Notice what happens if we after the last refund tries to sum up VAT for each day. Since there's only one positive payment we can match with order items that are positive and get the correct result. For refunds abc
and def
we try to do the same but unfortunately the payments have the same amount.
While the same amount is one way the correlation becomes unreliable it is not the only one. Number of order item combinations or complex use of discounts could also be the source for correlation to be unreliable.

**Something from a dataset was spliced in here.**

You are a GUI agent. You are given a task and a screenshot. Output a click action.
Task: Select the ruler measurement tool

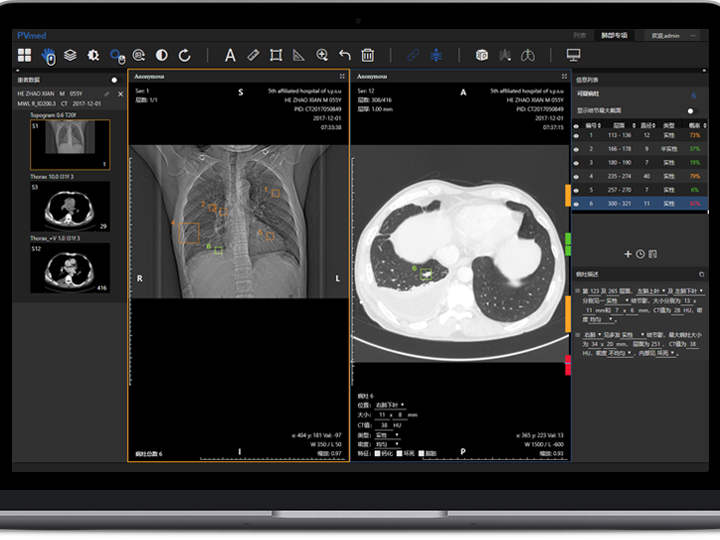tap(253, 55)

With Impala (the immutable schema), payments and items are grouped into events. For this reason working with events as they occur or far in the past will have no difference.
Conclusion
Mutable APIs lack reliable data handling for any consumer working with historical data. This becomes most prominent when the consumer tries to work with data that was produced before the consumer was activated to consume data from the mutable API. But in other cases it also lacks reliability that an immutable API provides. Imaging that a system is unresponsive and cannot handle incoming webhooks. While the system normally handles the example scenario when receiving webhooks on every purchase. It will during an outage be required to rely on risky correlation. With a growing number of integration the likelihood of being unable to correlate correctly will increase.